Menurut sejarah, setidaknya ada lima alasan mengapa Revolusi Rusia sampai terjadi. Alasan tersebut antara lain:

  1. Pemerintahan Tsar Nicholass II dianggap reaksioner. Ia dianggap enggan melakukan pengakuan terhadap hak-hak politik warga negara dan ia yang mengizinkan dibentuknya sebuah daerah perwakilan rakyat Rusia yang dikenal dengan nama Duma. Sejarah mengatakan bahwa keberadaan Duma ini merupakan omong kosong dan hanya sandiwara.
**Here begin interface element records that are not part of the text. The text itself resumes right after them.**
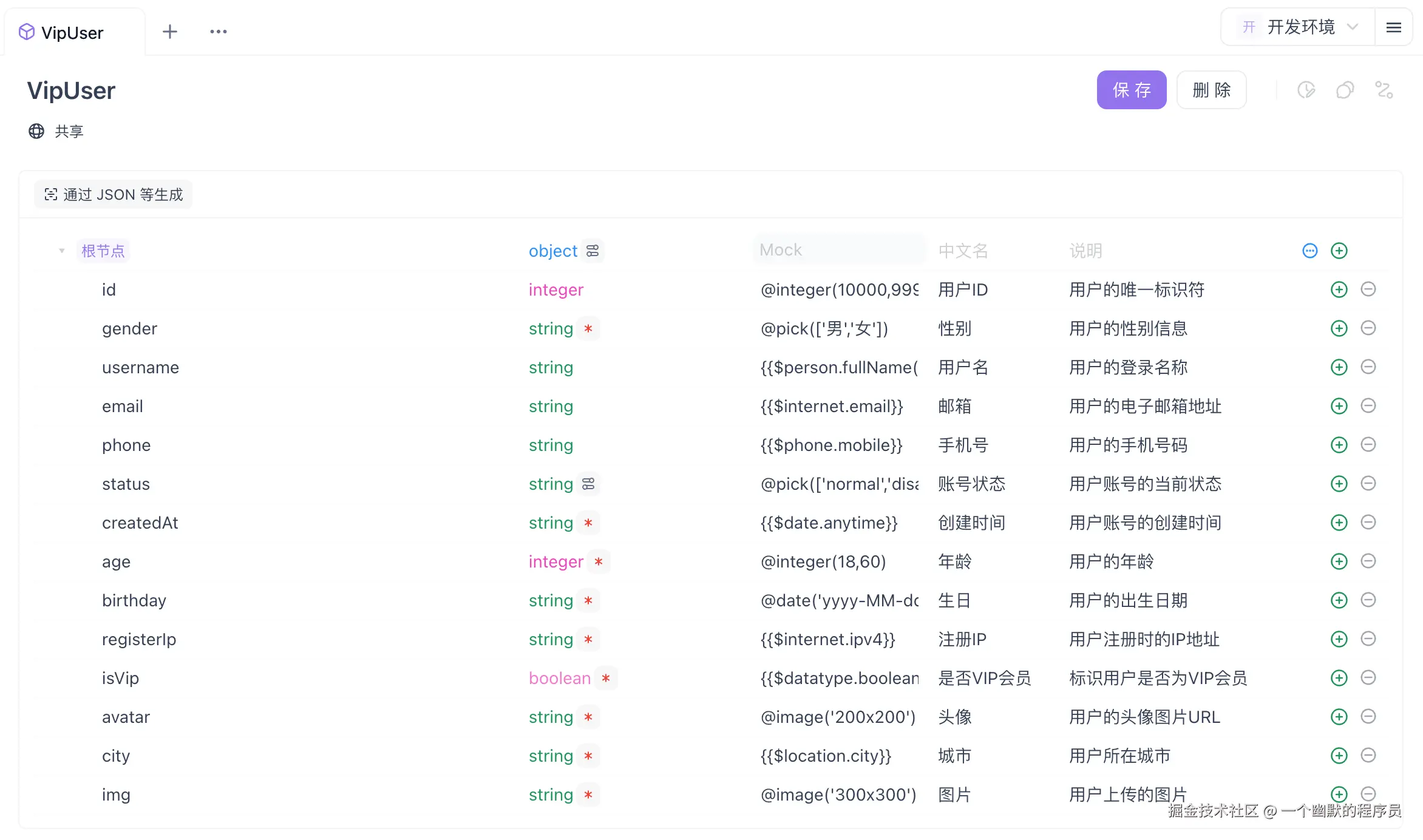The width and height of the screenshot is (1423, 840).
Task: Click the edit history icon near the Save button
Action: [x=1306, y=90]
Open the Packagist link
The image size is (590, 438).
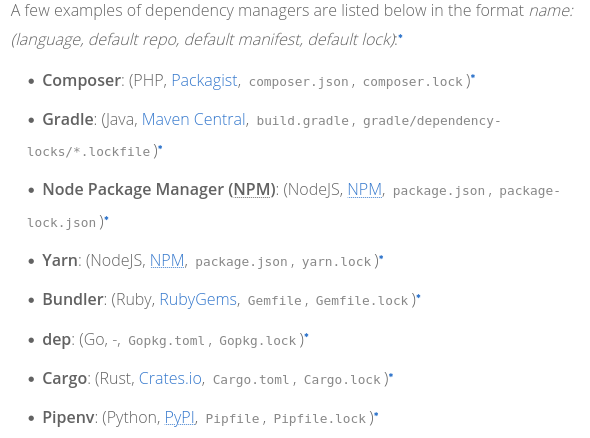pyautogui.click(x=204, y=81)
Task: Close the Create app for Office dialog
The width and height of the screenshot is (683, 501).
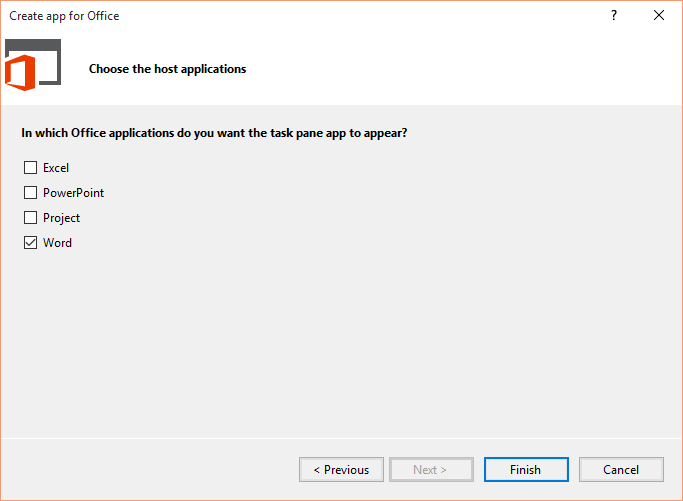Action: click(659, 16)
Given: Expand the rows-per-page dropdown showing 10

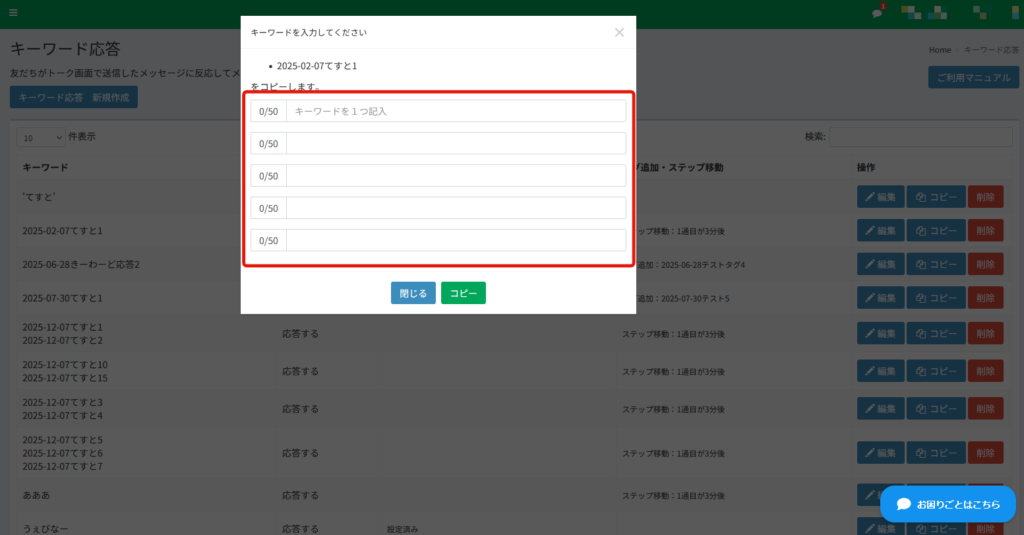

Pemilihan anggota Duma pun dipercaya hanya cerita fiktif dan anggota Duma yang terpilih sejatinya hanya mereka yang pro dan mendukung kebijaksanaan pemerintahan Tsar. Hasil rapat maupun rekomendasi Duma kepada Tsar bahkan tidak pernah dianggap ada.
  2. Susunan pemerintahan Tsar dianggap buruk, tidak disusun secara rasional. Tsar tidak menunjuk orang yang cakap dan profesional dalam bidangnya untuk mengisi jabatan pemerintahan. Ia hanya memilih orang-orang yang disukainya. Perilaku Tsar dikabarkan dipengaruhi oleh sang istri, Tsarrina Alexandra, yang mana sang istri pun dipengaruhi juga oleh seorang biarawan bernama Grigori Rasputin. Baik Alexandra maupun Rasputin merupakan orang-orang yang sangat tidak menyukai adanya hal baru.
  3. Perbedaan sosial semasa pemerintahan Tsar begitu mencolok. Tsar dan warga negara yang kaya hidup dalam kemewahan sementara rakyat mereka yang hanya berprofesi sebagai petani dan buruh hidup di bawah garis kemiskinan. Hak-hak pun hanya dimiliki kaum konglomerat. Perbudakan tak jarang terjadi dan menimpa mereka yang tidak mampu.
  4. Kebijakan agraria yang mengalami perubahan oleh Menteri Stolypin di tahun 1906 berujung pada keputusan perubahan tanah mir menjadi milik perseorangan anggota mir.
  5. Aliran-aliran yang menentang Tsar awalnya dapat ditindas namun tidak pernah habis. Mereka yang kontra terhadap pemerintahan Tsar melakukan gerakan bawah tanah sembari mengumpulkan kekuatan dan menunggu kesempatan.

Dengan terjadinya Revolusi Rusia ini bisa dipastikan ada dampak dan akibat yang timbul. Akibat-akibat tersebut mengenai beberapa bidang dalam kehidupan negara Rusia kala itu, di antaranya:

  1. Di bidang pemerintahan, pemerintahan Tsar akhirnya dihapuskan dan Rusia menjadi negara serikat dengan bentuk Republik dan Moscow dijadikan ibu kota.
  2. Di bidang ekonomi, pertanian dan peindustrian, kantor, pabrik, bank, dan fasilitas umum menjad dinasionalisasikan.
  3. Di bidang ideologi, kemenangan kaum Bolshewiki menjadikan paham komunisme menyebar hingga ke seluruh dunia.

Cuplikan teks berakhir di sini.